Why is ongoing business development important to the ICC?
Ongoing business development is important because the ICC needs to unlock the full value of its intellectual property rights. By intellectual property rights, I am referring generally to the rights to use ICC event logos and marks and video footage from ICC events. Sponsors, broadcasters and licensees want to use ICC intellectual property in an ever-increasing number of ways. If we only market this intellectual property in a handful of ways, it is a bit like a bookshop that only sells one genre of book.

The challenge is only partly focused on creating and growing new sources of revenue. It is also improving existing commercial activities so that the revenues and brand values derived from those activities are optimised. It is difficult for any business or organisation to come up with great new ideas for products and services. Revenue gains are most frequently achieved by asking the simple questions like ‘What are we doing now?’ and ‘How can we do it more effectively?’

What are the main current areas you are working on?

Since starting with the ICC in August 2007, my focus has been on 1) event licensing and 2) new media. Under event licensing, I have been responsible for establishing the ICC Official Licensed Merchandise and ICC Official Travel & Tours programs for the rights period from 2007 to 2015. Under new media, I have been soliciting a licensee for an ICC interactive cricket game and researching the best way to commercialise the video archives of past major events. For the most part, the ICC is already performing a certain level of this activity, using major ICC events as the primary windows of opportunity. Looking ahead, one of the key challenges for ICC and its selected commercial partners is to find ways to commercialise the ICC intellectual property outside of these event windows.

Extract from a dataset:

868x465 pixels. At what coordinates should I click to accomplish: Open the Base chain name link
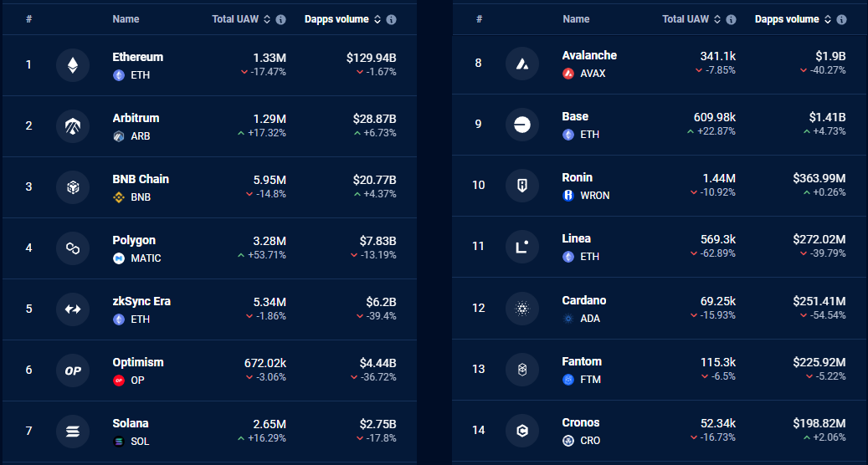point(575,116)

What are the benefits of these programs and how do they help the ICC better connect with its consumers?
I use the word ‘consumer’ very carefully in the context of sports fans. A person can consume an ICC cricket event passively by watching it on the TV without ever being converted into a customer – a person who actually buys products and services offered by the ICC or its commercial partners. Offering these programs on a continuous basis and working closely with sponsors, broadcasters and licensees enables more consumers to become customers.

Ultimately, it is what the ICC says and does and how it promotes the sport of cricket that determines the strength or weakness of its connection to cricket fans. However, the main benefit of these commercial programs is that they provide very visible branding for ICC and since the video, shirt or travel package purchased will be of very high quality, customers should build a positive mental association between ICC and the enjoyment of that product or service.

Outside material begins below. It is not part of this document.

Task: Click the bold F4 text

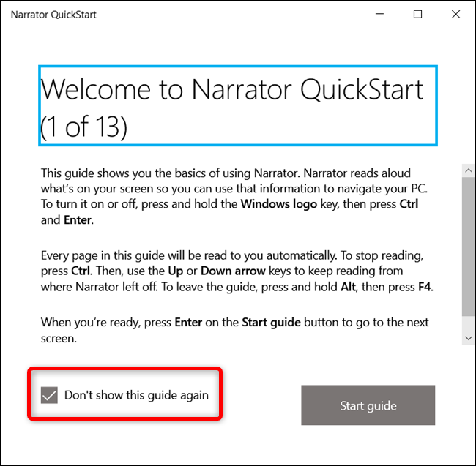Action: coord(425,287)
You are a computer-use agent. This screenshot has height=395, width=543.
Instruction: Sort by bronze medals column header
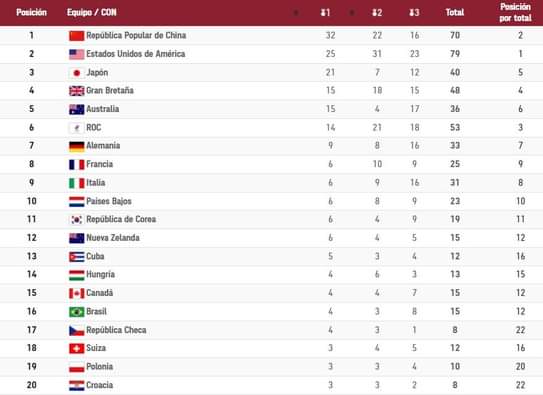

What has the ICC learnt from other sports in this area and in what ways is it leading the way in this field of work?

ICC utilises the services of outside experts in all of these business areas. For example, with respect to the ICC Official Travel & Tours program, we work with Cricket Logistics, a business owned and managed by Gullivers Sports Travel. Gullivers not only has experience of cricket having worked with the ICC at the Cricket World Cups in 2003 and 2007 but also works closely with the IRB and FIFA in relation to their major sporting events. Working with these experts allows the ICC to benefit from their learning from other sports. It also enables ICC to focus its efforts on the core objectives of staging events and servicing the needs of its sponsors and broadcasters. Where the ICC aims to lead the way is to ensure ICC event licensing and new media activities have the widest possible reach, so that they can be used as marketing tools for selling the sport of cricket globally.